Hi, my name is Andrew Dalke <email@example.com>. You’ve probably used some of my software before. I make my living as a software developer in cheminformatics. I consult and write custom software, sell copies of chemfp, and teach training classes for computational chemists to get up to speed with Python.
I am the primary author of mmpdb. That package builds upon some of the cheminformatics expertise I’ve developed over the last 20 years.
For example, mmpdb includes code to manipulate SMILES strings at the syntax level, rather than through a chemistry toolkit. I really enjoy the SMILES language. I co-authored the OpenSMILES specification, and have written tools like smiview to help work with SMILES strings. I co-authored a preprint with Noel O’Boyle on DeepSMILES, a postfix form of SMILES, and wrote a fast DeepSMILES to SMILES converter.
Maximum common substructure
Roche funded the original mmpdb development work, and contributed it to the RDKit under an open source license. This isn’t the first time they did something like that. A few years previous they funded me to develop a maximum common substructure implementation, which was also contributed to the RDKit project. That implementation can find the MCS of a group of compounds, which is quite useful if you want to depict a series of structures with a common core.
In cheminformatics I’m probably best known for my chemfp package, which implements high-performance cheminformatics similarity search. If you haven’t heard of it, you can read the documentation, download the no-cost/open source version for Python 2.7 today (or install using pip install chemfp), or contact me if you want to buy or trial the commercial version, which also supports Python 3.
I mostly use the RDKit and OpenEye toolkits these days. When I started in cheminformatics, I developed the PyDaylight toolkit, which provided a high-level Python API around a SWIG interface to Daylight’s low-level C toolkit API. I published details about it in Dr. Dobb’s Journal.
Almost everything I do is written in Python. I started using Python full-time in 1998. I used to be very active in the Python community and presented at many Python conferences. I even had commit rights to the CPython core.
Bioinformatics and structural biology
I used to work in bioinformatics before I worked full-time in cheminformatics. I co-founded the Biopython project, was on the board of the Open Bioinformatics Foundation, and helped organize the Bioinformatics Open Source Conference.

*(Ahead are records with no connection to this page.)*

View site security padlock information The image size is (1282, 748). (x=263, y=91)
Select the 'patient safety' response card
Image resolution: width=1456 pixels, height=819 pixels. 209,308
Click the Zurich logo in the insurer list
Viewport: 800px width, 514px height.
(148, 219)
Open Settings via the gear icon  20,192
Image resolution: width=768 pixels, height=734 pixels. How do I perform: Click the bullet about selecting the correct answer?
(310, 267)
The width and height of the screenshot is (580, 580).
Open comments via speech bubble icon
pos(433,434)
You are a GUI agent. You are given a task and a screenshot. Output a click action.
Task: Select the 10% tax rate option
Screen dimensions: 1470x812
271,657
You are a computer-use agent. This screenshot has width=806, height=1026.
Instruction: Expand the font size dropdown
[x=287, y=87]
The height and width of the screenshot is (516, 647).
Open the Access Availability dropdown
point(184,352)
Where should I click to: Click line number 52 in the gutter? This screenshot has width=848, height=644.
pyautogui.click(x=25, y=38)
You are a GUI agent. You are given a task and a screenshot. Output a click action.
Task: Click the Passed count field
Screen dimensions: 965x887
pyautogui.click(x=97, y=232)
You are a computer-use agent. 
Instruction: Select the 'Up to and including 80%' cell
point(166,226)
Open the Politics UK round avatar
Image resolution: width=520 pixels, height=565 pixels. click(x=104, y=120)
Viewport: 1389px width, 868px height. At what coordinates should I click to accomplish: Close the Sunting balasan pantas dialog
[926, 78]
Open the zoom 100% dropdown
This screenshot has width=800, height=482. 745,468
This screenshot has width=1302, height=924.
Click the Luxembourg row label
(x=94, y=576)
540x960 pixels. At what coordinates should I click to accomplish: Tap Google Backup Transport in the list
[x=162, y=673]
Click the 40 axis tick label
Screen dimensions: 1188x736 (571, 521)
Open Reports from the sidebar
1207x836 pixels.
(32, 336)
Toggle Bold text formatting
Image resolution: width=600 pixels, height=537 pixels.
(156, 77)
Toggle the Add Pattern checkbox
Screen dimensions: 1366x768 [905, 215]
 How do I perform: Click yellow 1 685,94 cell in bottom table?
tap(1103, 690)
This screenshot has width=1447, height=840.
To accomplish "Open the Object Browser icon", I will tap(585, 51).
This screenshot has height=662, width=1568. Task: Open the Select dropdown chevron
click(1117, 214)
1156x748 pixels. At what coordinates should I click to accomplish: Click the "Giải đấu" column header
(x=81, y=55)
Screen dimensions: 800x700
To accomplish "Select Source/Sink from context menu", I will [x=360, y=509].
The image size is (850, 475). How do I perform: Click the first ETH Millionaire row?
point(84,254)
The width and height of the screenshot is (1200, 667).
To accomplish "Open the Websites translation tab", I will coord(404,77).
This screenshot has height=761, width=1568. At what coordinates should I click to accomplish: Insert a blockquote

Finally, I started working with molecular-oriented software back in 1992, with a summer project at Florida State University to parallelize CHARMm. I later joined Klaus Schulten’s group at the University of Illinois where I was first the junior co-author of VMD, then the main developer for nearly two years. I also contributed to the original version of NAMD.
Where am I?
I am based in Trollhättan, Sweden, and work through my Swedish registered company, Andrew Dalke Scientific, AB.